++++ Extracted records ++++
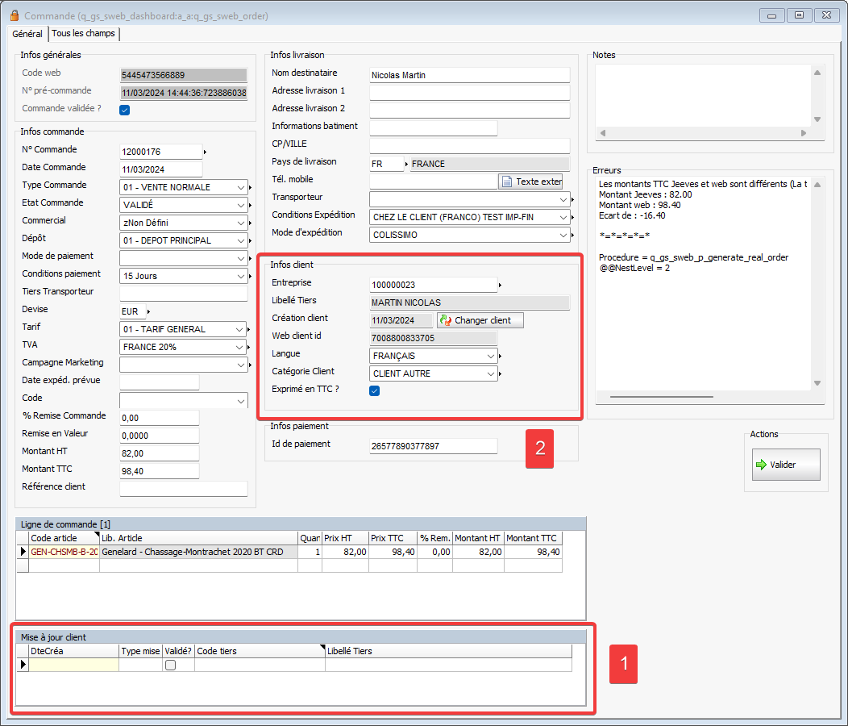Image resolution: width=848 pixels, height=726 pixels.
Task: Click lookup arrow beside Entreprise field
Action: 500,285
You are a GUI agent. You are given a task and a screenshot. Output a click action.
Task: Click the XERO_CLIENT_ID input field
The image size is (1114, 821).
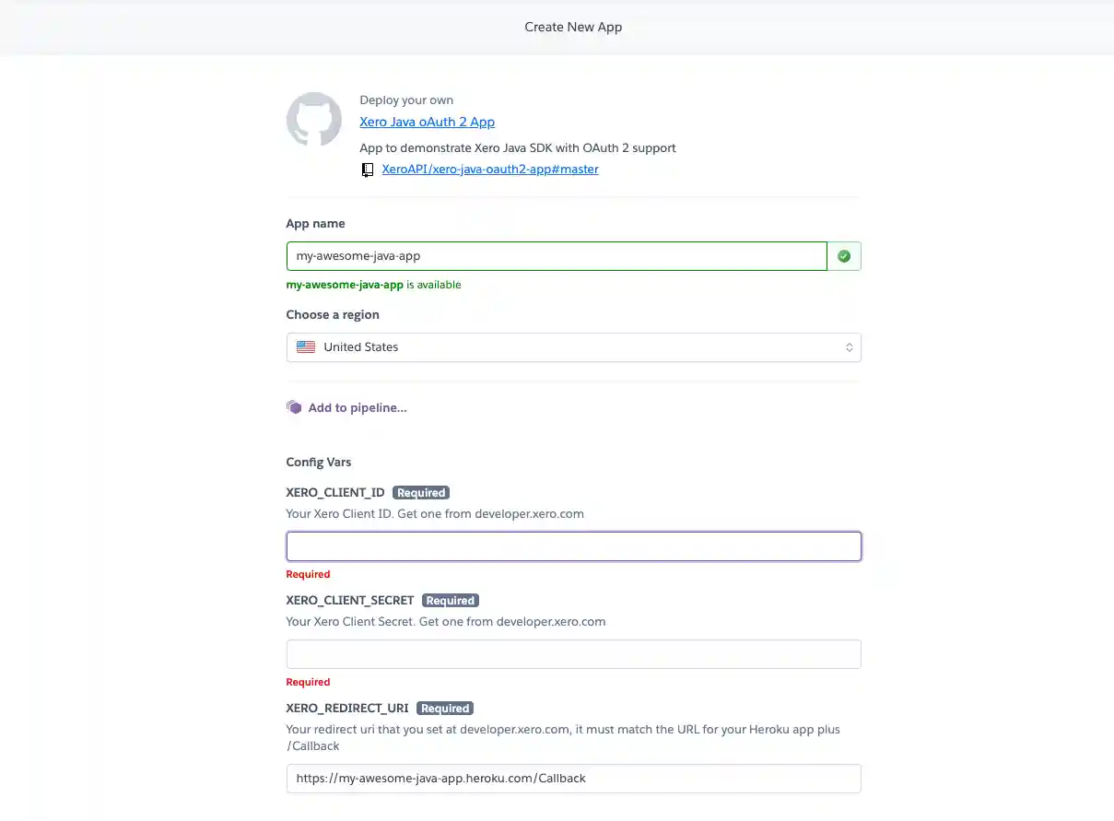click(573, 545)
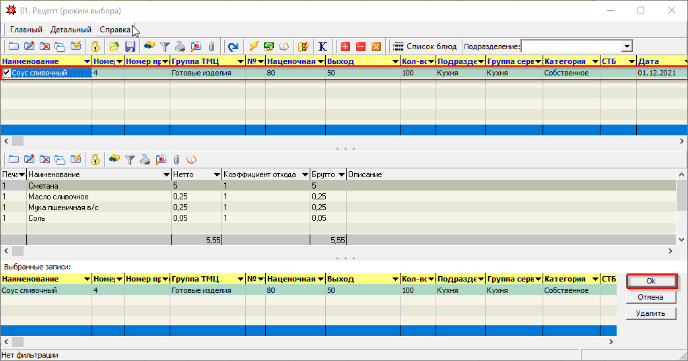This screenshot has width=688, height=361.
Task: Click the printer icon in top toolbar
Action: 180,46
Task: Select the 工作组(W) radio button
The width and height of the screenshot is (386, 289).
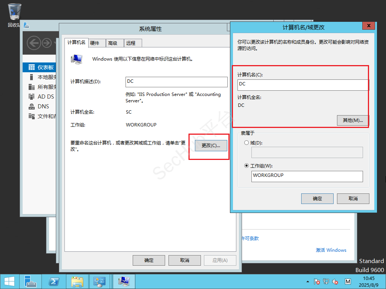Action: pos(247,166)
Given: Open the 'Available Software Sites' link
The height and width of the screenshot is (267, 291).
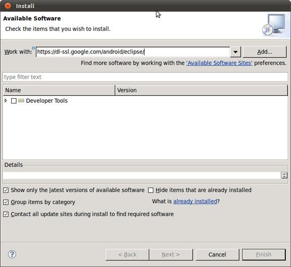Looking at the screenshot, I should (219, 63).
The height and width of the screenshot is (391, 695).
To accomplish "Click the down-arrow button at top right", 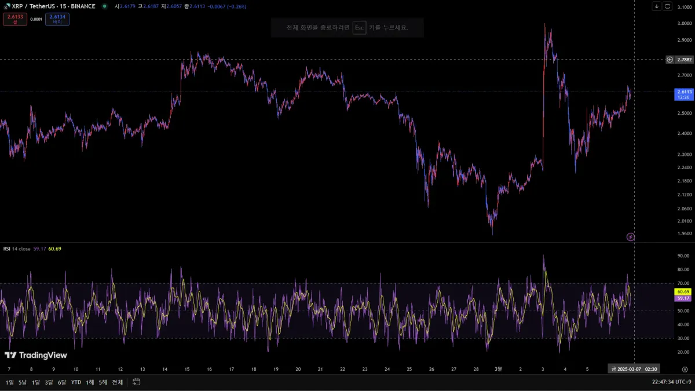I will coord(656,6).
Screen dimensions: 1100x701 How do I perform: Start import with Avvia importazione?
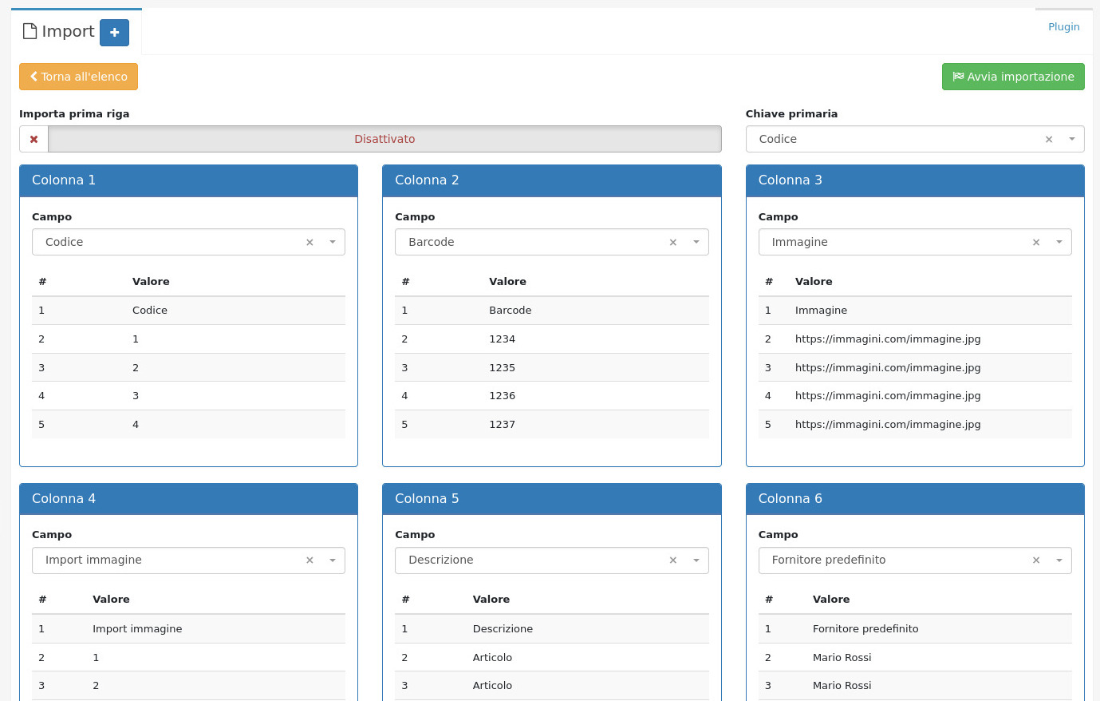coord(1013,77)
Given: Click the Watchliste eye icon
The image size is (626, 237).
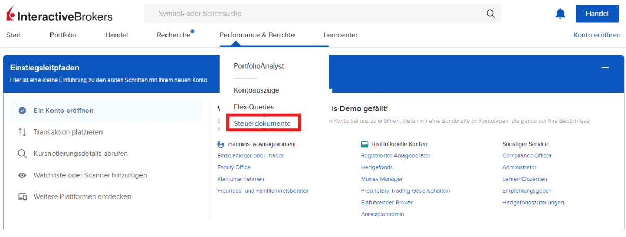Looking at the screenshot, I should (x=22, y=176).
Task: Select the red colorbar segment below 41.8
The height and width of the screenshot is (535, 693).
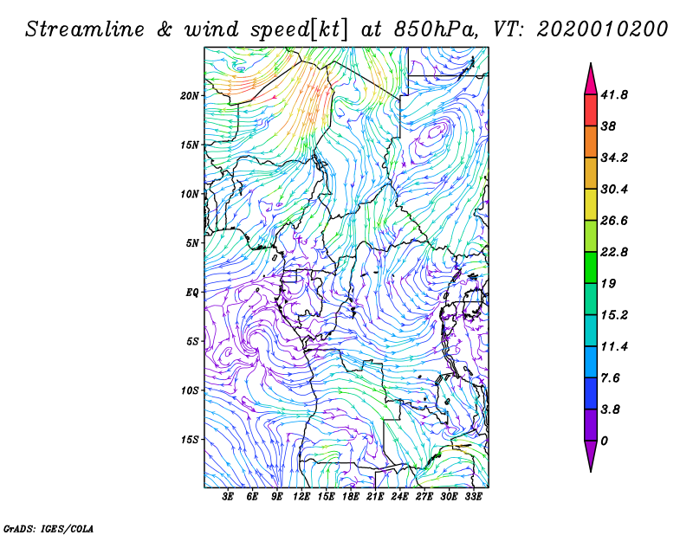Action: coord(591,110)
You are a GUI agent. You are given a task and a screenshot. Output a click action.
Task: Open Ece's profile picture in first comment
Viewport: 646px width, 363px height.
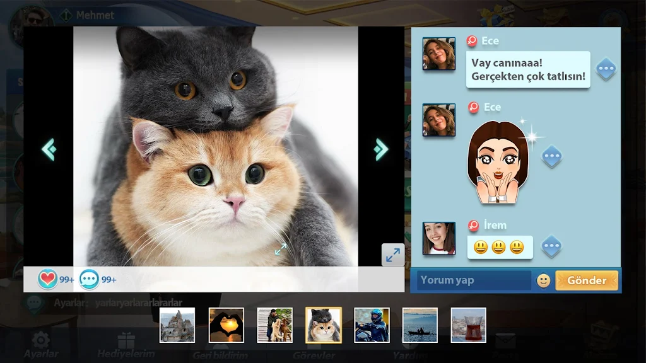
++++
▶ [Task description]: Begin with the line that has "The image size is (626, 237)." and continue to the last line of the entries, printing each line exactly and nothing else; include both ends and skip the pictures.

▶ [Answer box]:
The image size is (626, 237).
Looking at the screenshot, I should (x=22, y=176).
Task: Select the red colorbar segment below 41.8
The height and width of the screenshot is (535, 693).
Action: coord(591,110)
You are a GUI agent. You are given a task and a screenshot. Output a click action.
Task: Open Ece's profile picture in first comment
Viewport: 646px width, 363px height.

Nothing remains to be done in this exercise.